----- MATERIAL SHOWN -----

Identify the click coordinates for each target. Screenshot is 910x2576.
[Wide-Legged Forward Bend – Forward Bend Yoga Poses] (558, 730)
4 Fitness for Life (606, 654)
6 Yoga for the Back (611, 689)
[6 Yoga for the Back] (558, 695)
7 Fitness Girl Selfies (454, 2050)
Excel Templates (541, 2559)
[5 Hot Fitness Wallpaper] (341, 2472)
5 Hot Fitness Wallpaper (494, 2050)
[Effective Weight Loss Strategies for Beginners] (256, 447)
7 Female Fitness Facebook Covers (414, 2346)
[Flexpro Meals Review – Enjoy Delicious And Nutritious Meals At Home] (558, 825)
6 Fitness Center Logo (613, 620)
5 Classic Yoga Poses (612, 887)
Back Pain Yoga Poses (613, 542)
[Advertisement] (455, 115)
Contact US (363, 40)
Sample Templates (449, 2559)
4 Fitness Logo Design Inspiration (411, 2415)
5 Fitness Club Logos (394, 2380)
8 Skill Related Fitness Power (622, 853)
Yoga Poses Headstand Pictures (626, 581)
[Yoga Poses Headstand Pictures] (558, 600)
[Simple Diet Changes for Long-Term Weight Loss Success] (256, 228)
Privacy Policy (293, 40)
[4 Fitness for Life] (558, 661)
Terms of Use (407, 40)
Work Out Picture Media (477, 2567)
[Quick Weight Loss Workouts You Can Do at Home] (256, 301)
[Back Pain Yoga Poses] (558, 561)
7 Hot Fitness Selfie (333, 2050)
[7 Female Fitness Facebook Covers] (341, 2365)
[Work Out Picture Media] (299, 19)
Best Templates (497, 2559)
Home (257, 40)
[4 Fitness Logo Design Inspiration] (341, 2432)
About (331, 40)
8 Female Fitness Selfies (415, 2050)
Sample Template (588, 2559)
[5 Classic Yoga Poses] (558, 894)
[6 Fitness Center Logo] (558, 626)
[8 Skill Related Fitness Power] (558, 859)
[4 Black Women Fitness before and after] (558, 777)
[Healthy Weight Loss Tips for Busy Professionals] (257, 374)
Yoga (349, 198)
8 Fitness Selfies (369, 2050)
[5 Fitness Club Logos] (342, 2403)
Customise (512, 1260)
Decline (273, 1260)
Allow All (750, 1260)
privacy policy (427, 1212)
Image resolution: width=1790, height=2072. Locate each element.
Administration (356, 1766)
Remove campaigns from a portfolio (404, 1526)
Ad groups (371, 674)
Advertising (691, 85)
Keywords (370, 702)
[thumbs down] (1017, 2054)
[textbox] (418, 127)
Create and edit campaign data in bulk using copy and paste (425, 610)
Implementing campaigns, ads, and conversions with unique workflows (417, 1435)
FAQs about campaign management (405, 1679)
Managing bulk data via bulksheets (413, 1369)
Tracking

-----

◆ **ACTIVITY**
Every line above from the line with "8 Skill Related Fitness Power (622, 853)" to the line with "[Quick Weight Loss" is wanted, ends included; write them out exactly and add no other line.

◆ **ANSWER FOR THIS EXERCISE**
8 Skill Related Fitness Power (622, 853)
Yoga Poses Headstand Pictures (626, 581)
[Yoga Poses Headstand Pictures] (558, 600)
[Simple Diet Changes for Long-Term Weight Loss Success] (256, 228)
Privacy Policy (293, 40)
[4 Fitness for Life] (558, 661)
Terms of Use (407, 40)
Work Out Picture Media (477, 2567)
[Quick Weight Loss Workouts You Can Do at Home] (256, 301)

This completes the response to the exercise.